Informations
Titre : Le crépuscule de la Veuve blanche
Auteur : Cyril Carrère
Éditeur : Denoël
Nombre de pages : 395 pages
Formats et prix : broché 22 € / numérique 15.99 €
Date de publication : 8 octobre 2025
Genre : thriller
Résumé
Rien ne sert de mourir, il faut savoir disparaître.
Un youtubeur suscite l’engouement en remettant en lumière l’histoire de la Veuve blanche, une tueuse en série aujourd’hui disparue qui a terrorisé Tokyo au début des années 2000.
Lorsque Junichi Kudo, détective privé dont le destin a été broyé par cette femme, apprend que d’autres crimes ont été commis selon le même modus operandi, il décide d’enquêter. Il s’engouffre seul dans le monde des « évaporés », où la Veuve blanche pourrait avoir trouvé refuge. Bientôt, il disparaît à son tour.
Hayato Ishida et Noémie Legrand, de la cellule Sakura, partent sur ses traces. Ils plongent dans les méandres d’un Japon fracturé et mettent au jour un puzzle funeste, où les fantômes d’hier continuent de hanter le présent.
Mon avis
« Rien ne sert de mourir, il faut savoir disparaître. » Jean Baudrillard
Cette phrase, que le lecteur découvre en début de roman, résume à merveille l’atmosphère que l’on va trouver entre les pages de ce nouveau récit de Cyril.
Un voyage au cœur du Japon, entre ombres et disparitions
Venez avec moi, je vous embarque pour un voyage fascinant au cœur du Japon, à la fois moderne et ancestral, lumineux et terriblement sombre.
Cyril Carrère, auteur français expatrié au Japon, connaît son pays d’adoption comme peu d’étrangers le peuvent. Il en restitue les contrastes avec justesse : la frénésie des mégapoles, la solitude des individus, la pression sociale et ce besoin viscéral de disparaître.
« Ils étaient installés dans un de ces petits bistrots typiques, coincés sous les rails de la gare de Shimbashi, où le fumet des grillades et des plats en sauce se mélangeait aux relents d’alcool bon marché. »
Ce roman est la suite des enquêtes de la cellule Sakura (cf. « La colère d’Izanagi »), mais il peut se lire indépendamment.
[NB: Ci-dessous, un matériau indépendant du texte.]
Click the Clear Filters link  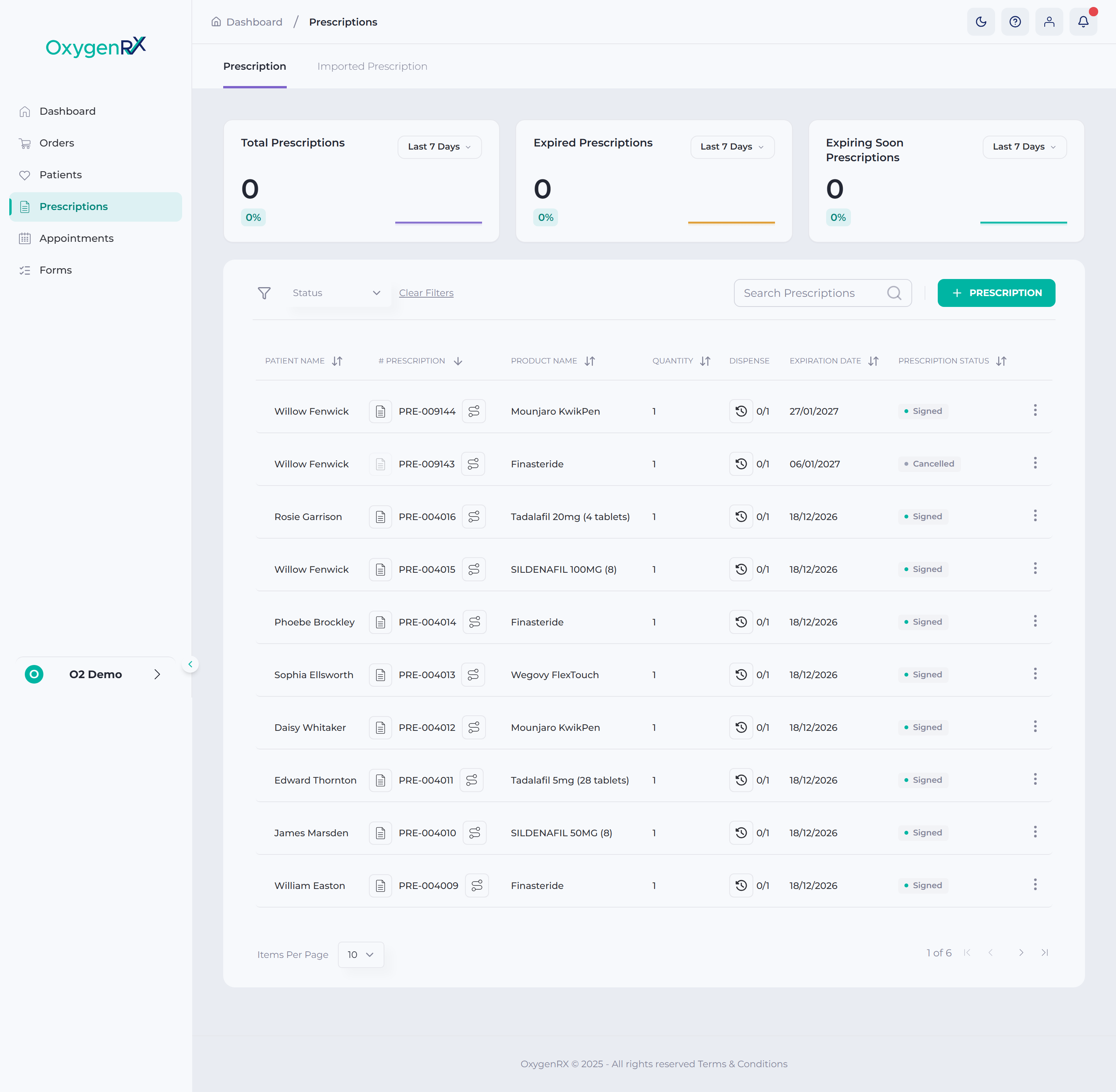click(426, 293)
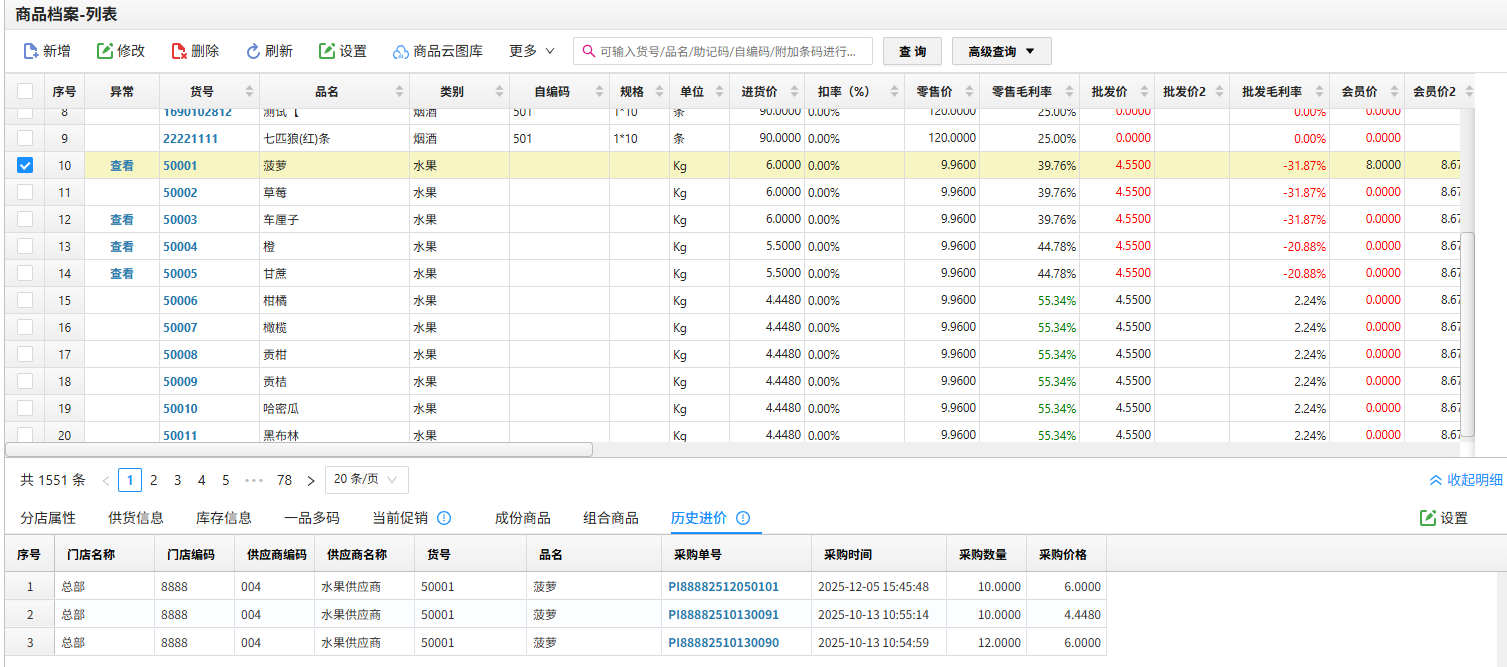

Dès les premières pages, Cyril nous facilite d’ailleurs la plongée dans son univers : il reprend la liste des personnages et ajoute une carte du Japon, deux éléments précieux pour se remettre dans le bain et situer les lieux clés de l’intrigue. Une attention rare et bienvenue, surtout dans un récit aussi dense et immersif.
Un polar inspiré du Japon des « jōhatsu »
Au centre du roman, un thème à la fois méconnu et bouleversant : celui des jōhatsu, littéralement « les évaporés ». Ces hommes et femmes qui, écrasés par le poids de la honte, des dettes ou de l’échec, choisissent de disparaître volontairement de la société japonaise.
Cyril aborde ce phénomène avec une sensibilité et une précision remarquables. Il interroge le besoin d’effacement, la disparition comme acte de résistance ou de survie dans une société où l’individu peine à exister.
Dans ce contexte, la Veuve blanche, tueuse en série disparue depuis des années, devient presque une figure mythologique : un fantôme issu d’un Japon malade de ses silences.
L’intrigue : entre passé et présent, entre réel et légende
Tout commence lorsqu’un youtubeur sensationnaliste ravive la légende urbaine de la Veuve blanche, une criminelle ayant terrorisé Tokyo au début des années 2000.
Lorsque de nouveaux meurtres surgissent, imitant son mode opératoire, Junichi Kudo, détective privé, reprend l’enquête. Son obsession le mène dans le monde clandestin des évaporés, ces disparus volontaires. Puis, à son tour, Kudo disparaît…
C’est alors qu’entrent en scène Hayato Ishida et Noémie Legrand, enquêteurs de la cellule Sakura, déterminés à le retrouver. Leur investigation les entraîne dans un Japon fracturé, tiraillé entre son passé et sa modernité, où chaque disparition révèle un pan d’une société en souffrance.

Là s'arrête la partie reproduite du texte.